Reading Wikipedia, it seems that the book was acquired by a French diplomat and book collector, Victor Collin de Plancy, c. 1887. Presumably he bought it
Awful lot of racism in history (and in the modern day too).
Yup. Social Darwinism. Learning that in my AP World History class right now
17:54
The Bibliothèque nationale de France has a digitized copy
@NorthLæraðr Next you can learn about Municipal Darwinism ;-)
@Randal'Thor Say a what now
A what now.
> For too long, London has been hiding in the hills, safe from bigger, faster, HUNGRIER cities. Now London must feed.

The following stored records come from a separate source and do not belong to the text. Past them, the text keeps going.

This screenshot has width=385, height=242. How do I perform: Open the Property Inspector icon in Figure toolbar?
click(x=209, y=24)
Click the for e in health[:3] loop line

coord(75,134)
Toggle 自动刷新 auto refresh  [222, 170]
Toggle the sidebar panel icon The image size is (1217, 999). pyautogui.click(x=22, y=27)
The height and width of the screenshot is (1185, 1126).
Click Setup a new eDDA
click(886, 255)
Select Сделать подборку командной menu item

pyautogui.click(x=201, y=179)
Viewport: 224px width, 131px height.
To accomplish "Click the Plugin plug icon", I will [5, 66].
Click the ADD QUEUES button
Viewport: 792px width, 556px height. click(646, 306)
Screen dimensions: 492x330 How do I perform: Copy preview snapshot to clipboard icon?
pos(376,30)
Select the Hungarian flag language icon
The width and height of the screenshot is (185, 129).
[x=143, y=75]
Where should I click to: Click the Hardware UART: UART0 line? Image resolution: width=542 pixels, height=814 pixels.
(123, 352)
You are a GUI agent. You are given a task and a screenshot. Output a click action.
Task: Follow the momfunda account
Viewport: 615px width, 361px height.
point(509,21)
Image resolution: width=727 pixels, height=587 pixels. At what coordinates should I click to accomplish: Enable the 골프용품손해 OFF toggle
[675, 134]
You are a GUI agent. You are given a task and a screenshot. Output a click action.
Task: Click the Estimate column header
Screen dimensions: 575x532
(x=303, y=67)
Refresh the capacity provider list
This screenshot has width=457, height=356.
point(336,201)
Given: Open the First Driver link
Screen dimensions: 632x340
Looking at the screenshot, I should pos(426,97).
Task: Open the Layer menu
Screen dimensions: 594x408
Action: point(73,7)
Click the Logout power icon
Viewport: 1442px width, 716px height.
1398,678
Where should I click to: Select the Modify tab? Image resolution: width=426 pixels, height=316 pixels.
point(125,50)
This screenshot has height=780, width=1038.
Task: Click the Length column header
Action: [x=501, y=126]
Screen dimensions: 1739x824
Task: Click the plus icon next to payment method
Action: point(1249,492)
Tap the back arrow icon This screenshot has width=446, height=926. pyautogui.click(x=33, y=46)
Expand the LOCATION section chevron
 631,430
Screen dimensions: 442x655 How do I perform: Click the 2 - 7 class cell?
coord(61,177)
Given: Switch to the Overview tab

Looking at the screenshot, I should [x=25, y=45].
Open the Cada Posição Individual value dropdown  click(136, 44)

Mortal Engines is a young-adult science fantasy novel by Philip Reeve, published by Scholastic UK in 2001. The book focuses on a futuristic, steampunk version of London, now a giant machine striving to survive on a world running out of resources. Mortal Engines is the first book of a series, Mortal Engines Quartet, published from 2001 to 2006. It has been adapted as a 2018 feature film by Peter Jackson and Hollywood, though its movie universe is different than that of the book.The book has won a Nestlé Smarties Book Prize and was shortlisted for the 2002 Whitbread Award, as well as the ALA's Notable...
A reference to Othello there — is it thematic?
18:22
I never knew that was from Othello.
> The title is a quotation from Act III, Scene iii of William Shakespeare's play Othello ("Othello: And O you mortal engines whose rude throats/Th'immortal Jove's dread clamors counterfeit..." – Line 352). In the novel, it refers to the fact that the society of Municipal Darwinism is not sustainable living and that the cities' engines are indeed mortal.
So saith Wikipedia, without source. That might be worth a question on the site actually.
Thus Spokes Wikipedia: "Information without citation!"
Several of my Gilgamesh questions were based on information gleaned from Wikipedia which turned out to be confusing or mistaken. Tsundoku boldly ventured forth and improved various Wikipedia articles as well as answering those questions here.
Ditto for my latest Narayan question.
18:54
I haven't checked the Malgudi Days article against @muru's answer yet. By the way, anybody can make edits on Wikipedia, even without an account. But, of course, you need to understand a bit of wiki markup, which is somewhat different from markdown.
19:08
Congratulations to @Skooba for becoming our 29th 3000+ rep user!
 
2 hours later…
20:38
Nice
 
2 hours later…
22:42
@Randal'Thor Thanks for the TH pings! I love a new question. That's one I've not come across and my uni library doesn't have any sort of copy so it seems pretty scarce, but I do have access to some papers on it.